Clásicos agostiles (II)

La tele.

Veo poco la tele, en general. Desde hace meses, nuestro prime time se nos va viendo series de televisión: no hay anuncios y así es uno el que elige a qué hora empieza y a qué hora acaba el programa. Todo empezó en realidad como una venganza contra los programadores, que fueron retrasando el inicio de las series hasta las diez y media de la noche sin previo aviso. Y así no hay que madrugue luego.
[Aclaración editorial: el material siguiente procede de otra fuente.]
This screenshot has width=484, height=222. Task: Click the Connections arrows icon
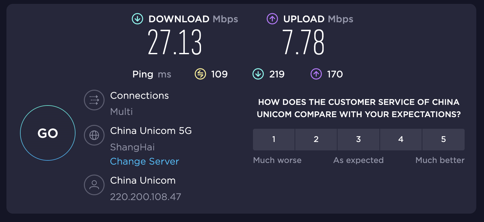pyautogui.click(x=94, y=100)
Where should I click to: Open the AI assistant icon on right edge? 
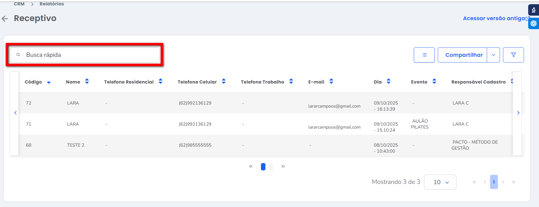[533, 23]
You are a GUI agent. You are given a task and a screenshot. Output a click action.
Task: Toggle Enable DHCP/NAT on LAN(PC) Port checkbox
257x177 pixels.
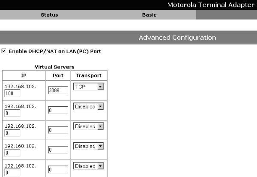click(x=4, y=51)
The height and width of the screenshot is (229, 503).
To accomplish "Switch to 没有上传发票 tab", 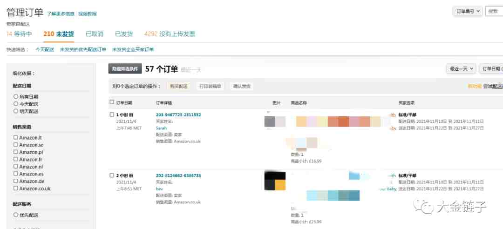I will coord(170,34).
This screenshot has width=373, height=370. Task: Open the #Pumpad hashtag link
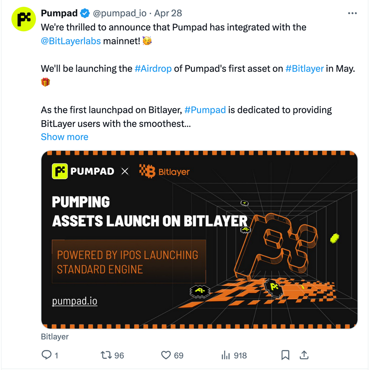205,110
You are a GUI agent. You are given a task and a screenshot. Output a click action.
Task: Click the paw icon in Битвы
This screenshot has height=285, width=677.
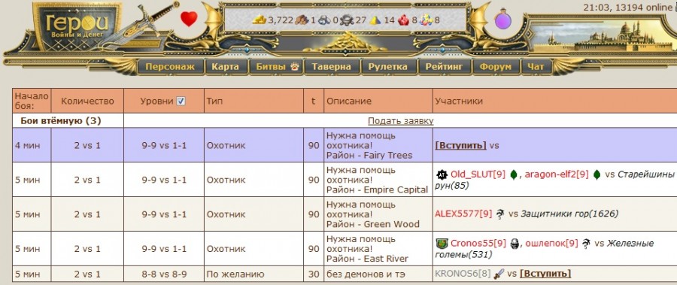[294, 67]

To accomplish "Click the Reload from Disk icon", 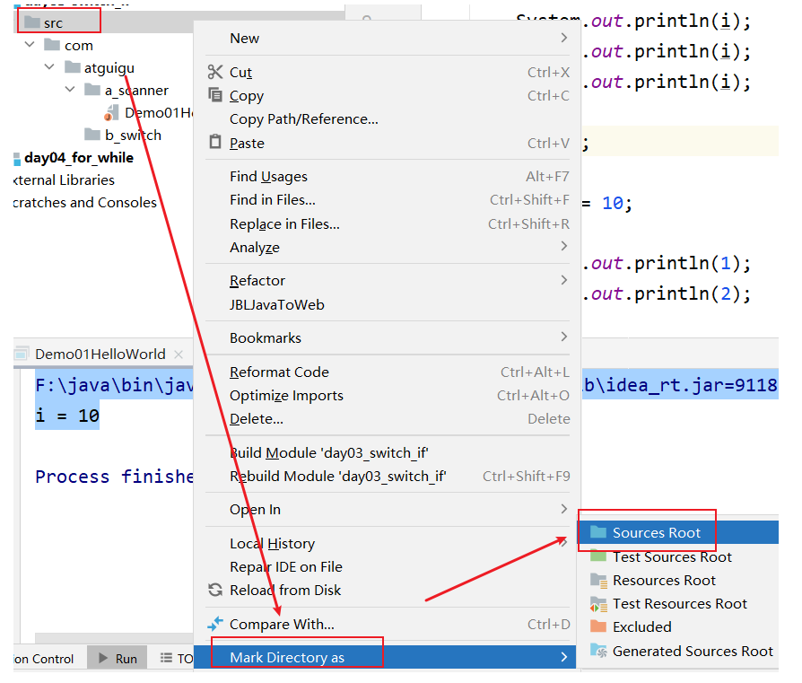I will 215,590.
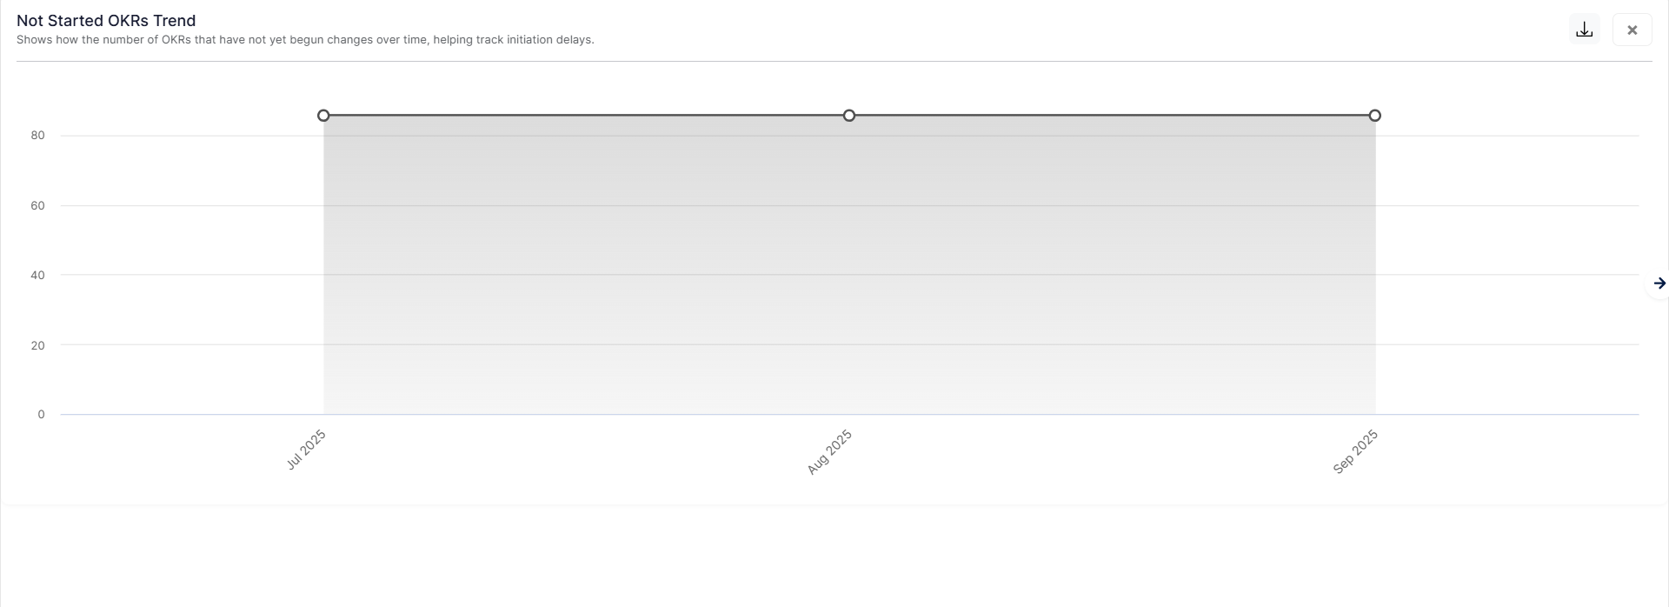Close the Not Started OKRs Trend panel
This screenshot has height=607, width=1669.
click(1632, 29)
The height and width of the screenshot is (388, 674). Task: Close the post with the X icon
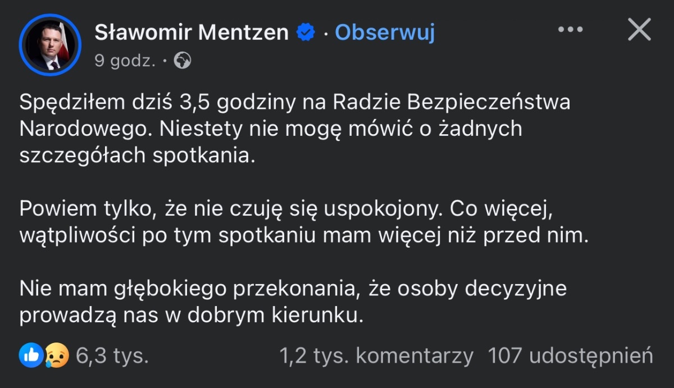click(x=639, y=30)
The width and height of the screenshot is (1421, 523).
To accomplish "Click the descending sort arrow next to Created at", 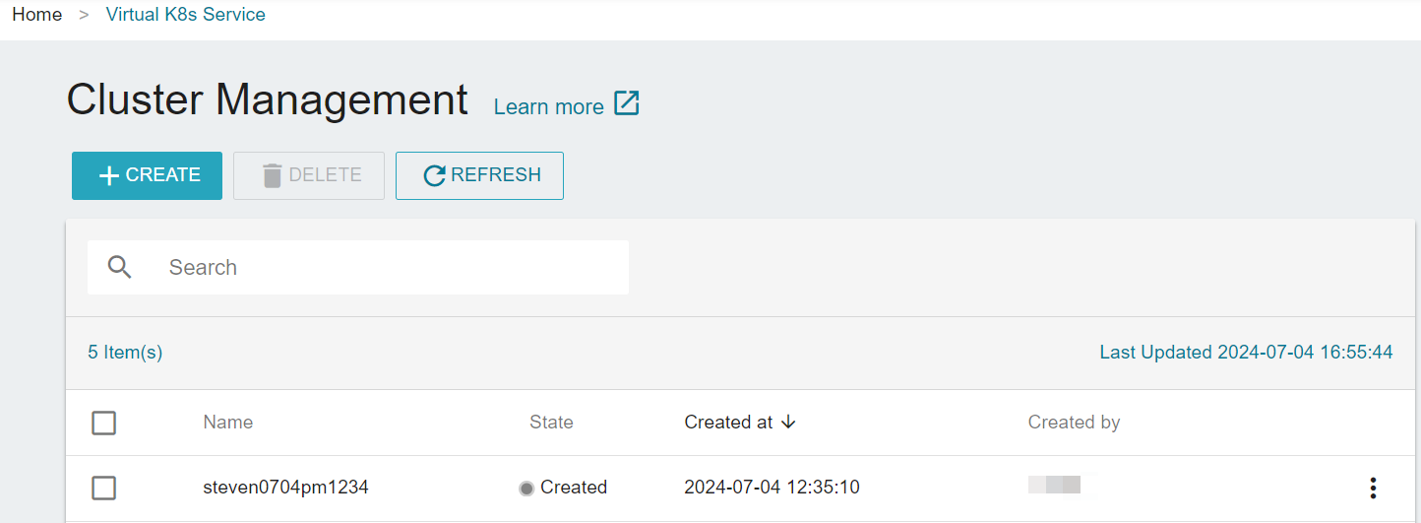I will pyautogui.click(x=788, y=422).
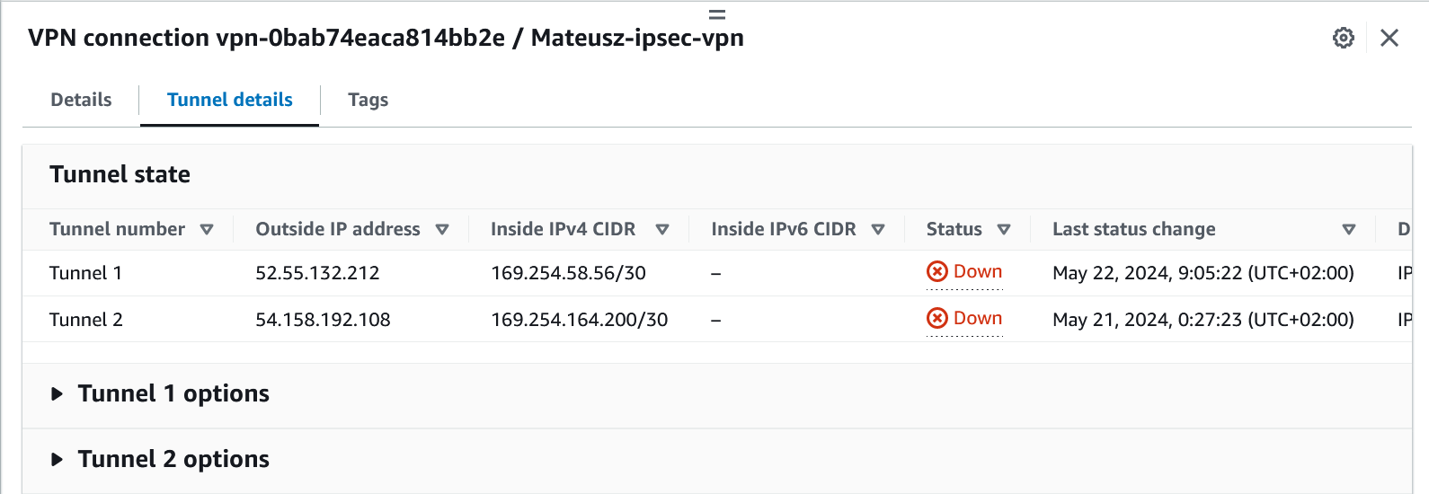Switch to the Details tab
Screen dimensions: 1429x494
tap(81, 100)
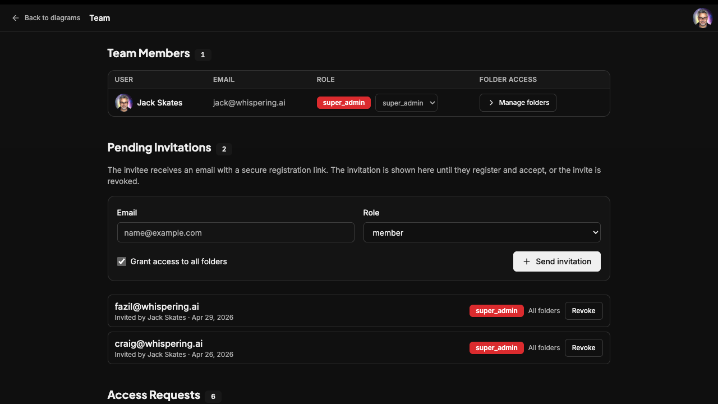The width and height of the screenshot is (718, 404).
Task: Click the plus icon on Send invitation
Action: click(x=526, y=261)
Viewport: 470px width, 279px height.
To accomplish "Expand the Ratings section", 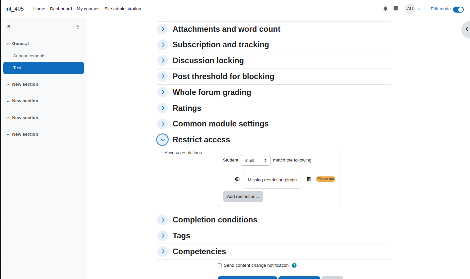I will pos(162,108).
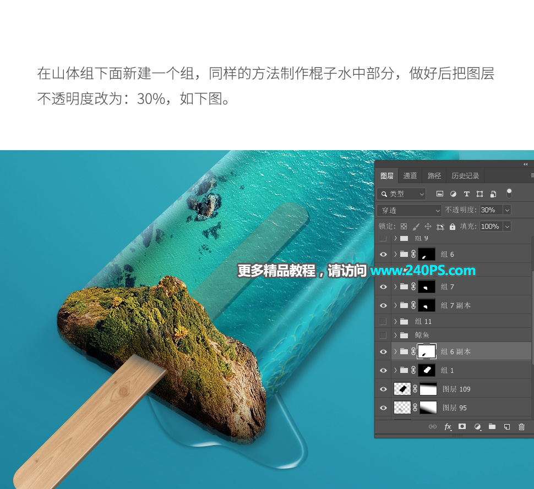Open the fx layer style menu

[448, 427]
El caso es que este verano estaba un día por la mañana en un Bar (Los Meleiros, se lo recomiendo, el wifi más veloz de toda la Sanabria). Tenían puesto tele cinco. Debían de ser las once de la mañana. De agosto. Era una especie de concurso. Un varón con los ojos vendados. Un montón de lobas. Cada una de le daba un muerdo, así, como suena, con lengua y bastante duradero. Con la cámara sin perder detalle. Al acabar la ronda, el macho alfa se quitaba la venda y, tras las preguntas de rigor de la (¿?) presentadora elegía a la hembra preferida en función de la experiencia salivar. No sé si luego follaban en directo porque me fui, pero imagino que ese el siguiente paso y no creo que los (¿?) programadores de las distintas cadenas tarden en llegar.

Pero pensé, joder, menos mal que las televisiones privadas en España no las regula el mercado salvaje, libre y neoliberal, sino que se trata de un servicio público esencial cuya titularidad corresponde al Estado, y cuya gestión corresponde a sociedades anónimas en régimen de concesión administrativa. Gracias a ello estamos todos protegidos contra la ordinariez del mercado.

Vive Dios.

PS: Como escribió el dramaturgo alemán Schiller: “Cualquier persona tomada como individuo es razonablemente sensata y moderada; si forma parte de una multitud, se convierte de inmediato en un bruto”.

Diamond, Jared: Colapso, por qué unas sociedades perduran y otras desaparecen. Barcelona, Círculo de Lectores, 2006. Página 563.